Expressions/Scripts/Presets

 
Paul Tuersley
Topic Author
Posts: 704
Joined: Sat Jun 05, 2004 7:59 am
Location: London, UK

3D Swarm tutorial

Tue Mar 20, 2007 10:16 am

This tutorial shows an expression that can be applied to multiple layers to create a 3D swarm effect.

Image

You'll see examples of how to:
use one set of Expression Control effects to control multiple layers.
use the wiggle(), random() and seedRandom() methods.

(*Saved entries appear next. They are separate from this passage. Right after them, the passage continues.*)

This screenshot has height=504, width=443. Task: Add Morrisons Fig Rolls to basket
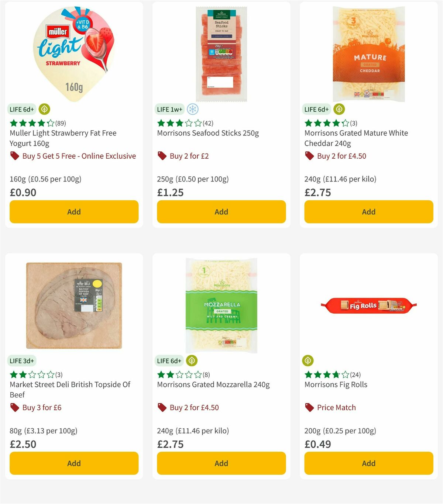point(368,463)
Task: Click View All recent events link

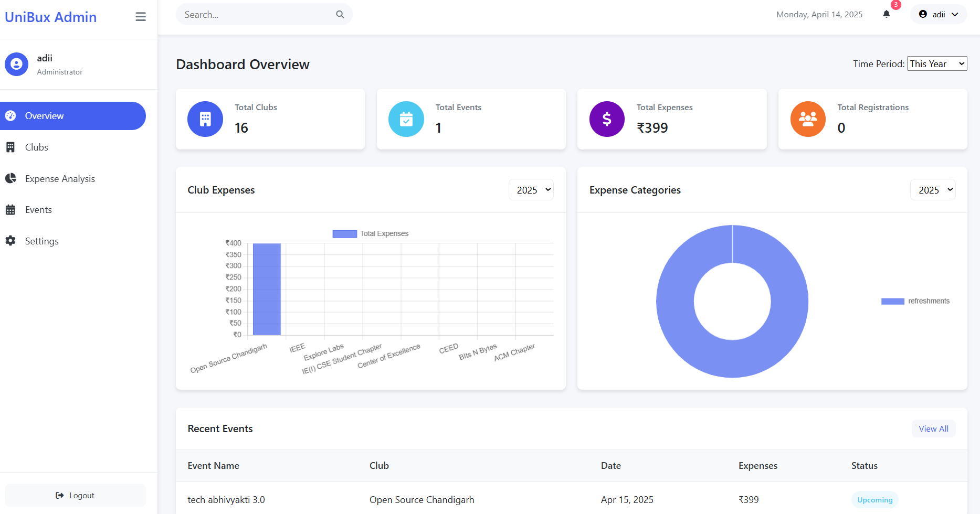Action: click(933, 429)
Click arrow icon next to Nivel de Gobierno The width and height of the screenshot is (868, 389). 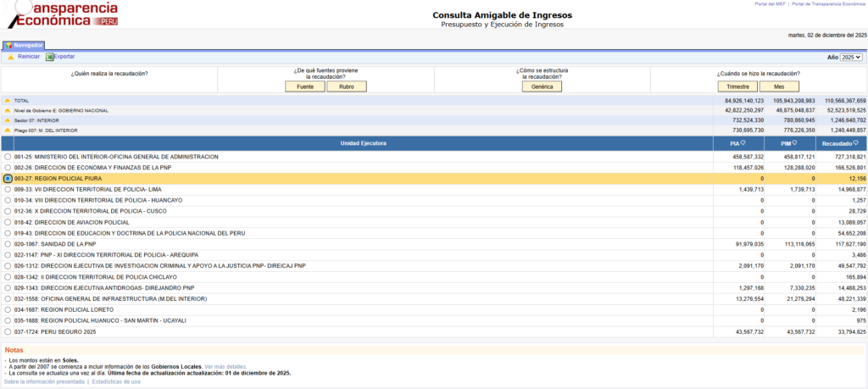tap(8, 110)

Rather than getting you to carry out all the steps, I've created an After Effects 7 project that you can use to follow along.
Download ExpressionSwarm.zip


Step 1 - Using the random() expression.

Open the project and the "Step 1" composition. There's a single 10x10 pixel white solid 3D layer called "Drone" with the following expression on Position:
range = 250;
x = random(-range,range);
y = random(-range,range);
z = random(-range,range);
[x,y,z];

As I'm planning on having lots of layers in my "swarm", I need some way to randomly place each layer in 3D space. In this expression I'm using random(min, max) to create three random numbers for the X, Y and Z Position values. Here's a more descriptive version of the expression;
// create a variable called "range" and assign it the value 250
range = 250;

// create variable "x" and use random(min, max) to assign it a random value between +/-250
x = random(-range,range);

// do the same for variables which I'll call "y" and "z"
y = random(-range,range);
z = random(-range,range);

// create the array of 3 values which is required for a 3D property such as Position
[x,y,z];

Select the layer and repeatedly press Cmd-D to duplicate it, until you end up with about 10 layers. You'll see that each layer has been positioned randomly in 3D space.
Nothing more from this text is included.